Today you will learn how to capture data from relational databases by using Structured Query Language (SQL). SQL is a powerful language designed specifically for manipulating data.
When you complete this lesson, you will be able to use SQL to transform a relational database's raw data into a rich harvest of useful information. You will appreciate how SQL queries and a properly designed relational database enable you to fulfill requests for information that were unanticipated at the time that the database was first created.
Today you will
In Day 1, "Choosing the Right Database Technology," you learned that relational databases have their own language interpreter. This language interpreter enables a relational database to interpret and execute commands sent to the database. These commands are written in Structured Query Language, a language specifically designed to work with data that resides in relational databases. The name for the original version of this database language was Sequel. However, that name has been changed to SQL.
NOTE |
When referring to the SQL language, the word SQL should be pronounced ess-que-ell instead of sequel. The sequel pronunciation is sometimes used when referring to Microsoft SQL Server and Sybase SQL Server. However, when talking about the SQL language, use ess-que-ell. |
Just as there is a standard for the C++ language, there is a standard for SQL. The most recent version of the SQL standard is SQL-92 (ANSI Document Number X3.135-1992). Relational databases use SQL. Each database vendor implements the SQL standard in its database but then adds its own extensions. For instance, the ANSI SQL used in Microsoft SQL Server is essentially the same as the ANSI SQL used in Oracle. However, SQL Server and Oracle each add their own custom extensions to the language.
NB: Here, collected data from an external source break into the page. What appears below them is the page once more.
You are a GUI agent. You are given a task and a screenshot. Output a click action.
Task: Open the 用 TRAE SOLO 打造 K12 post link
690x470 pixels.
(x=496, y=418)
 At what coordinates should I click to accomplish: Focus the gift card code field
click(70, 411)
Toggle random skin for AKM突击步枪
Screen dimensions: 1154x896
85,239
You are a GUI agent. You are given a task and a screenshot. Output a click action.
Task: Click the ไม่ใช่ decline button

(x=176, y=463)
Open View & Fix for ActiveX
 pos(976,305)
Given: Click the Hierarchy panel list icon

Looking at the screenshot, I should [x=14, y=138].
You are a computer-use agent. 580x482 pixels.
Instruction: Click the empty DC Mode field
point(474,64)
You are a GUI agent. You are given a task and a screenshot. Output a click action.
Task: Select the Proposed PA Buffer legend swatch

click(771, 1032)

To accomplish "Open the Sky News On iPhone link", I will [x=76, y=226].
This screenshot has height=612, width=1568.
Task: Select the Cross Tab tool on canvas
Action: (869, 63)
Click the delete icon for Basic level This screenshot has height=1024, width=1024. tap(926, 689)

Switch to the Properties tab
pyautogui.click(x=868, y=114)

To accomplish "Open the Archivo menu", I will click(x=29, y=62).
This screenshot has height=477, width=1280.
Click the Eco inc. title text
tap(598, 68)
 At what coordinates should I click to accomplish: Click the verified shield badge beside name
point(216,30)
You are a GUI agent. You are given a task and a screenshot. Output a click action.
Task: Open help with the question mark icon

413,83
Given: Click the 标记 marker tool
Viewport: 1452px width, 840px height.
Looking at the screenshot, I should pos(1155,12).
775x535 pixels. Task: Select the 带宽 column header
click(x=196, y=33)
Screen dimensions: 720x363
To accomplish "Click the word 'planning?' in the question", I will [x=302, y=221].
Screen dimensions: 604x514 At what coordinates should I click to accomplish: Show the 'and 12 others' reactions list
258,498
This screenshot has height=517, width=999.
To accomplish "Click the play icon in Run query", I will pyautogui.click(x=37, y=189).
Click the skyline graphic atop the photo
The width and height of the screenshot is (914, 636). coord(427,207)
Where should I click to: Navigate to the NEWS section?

SQL is not a procedural language. It's not like C++ or BASIC. In fact, SQL is probably unlike any programming language you have ever seen. SQL is built to deal with sets of records. These records can come from a table or from multiple tables inside a relational database.
With SQL, the whole idea is to collect a set of records that match the criteria you specify and then to perform some operation on these records. SQL has an almost English-like syntax (but with no accent). SQL statements typically have a verb, which indicates the action to be taken-a command such as SELECT, UPDATE, DELETE, or INSERT. The most common operation is to retrieve (or SELECT) records.
The SQL SELECT statement enables you to retrieve information from the database. The SELECT statement begins with the SELECT command and is followed by the noun(s) indicating which field(s) you want to SELECT. You can use an asterisk to indicate that you want all the fields. You have to tell the database which table you are talking about, so you include a FROM clause that indicates the table. The basic syntax looks like this:
SELECT which fields FROM which table
An SQL query selects a set of records that match the criteria you specify. The preceding SELECT statement would select all the records from the table. You can see a SELECT statement like this in action right inside Visual C++.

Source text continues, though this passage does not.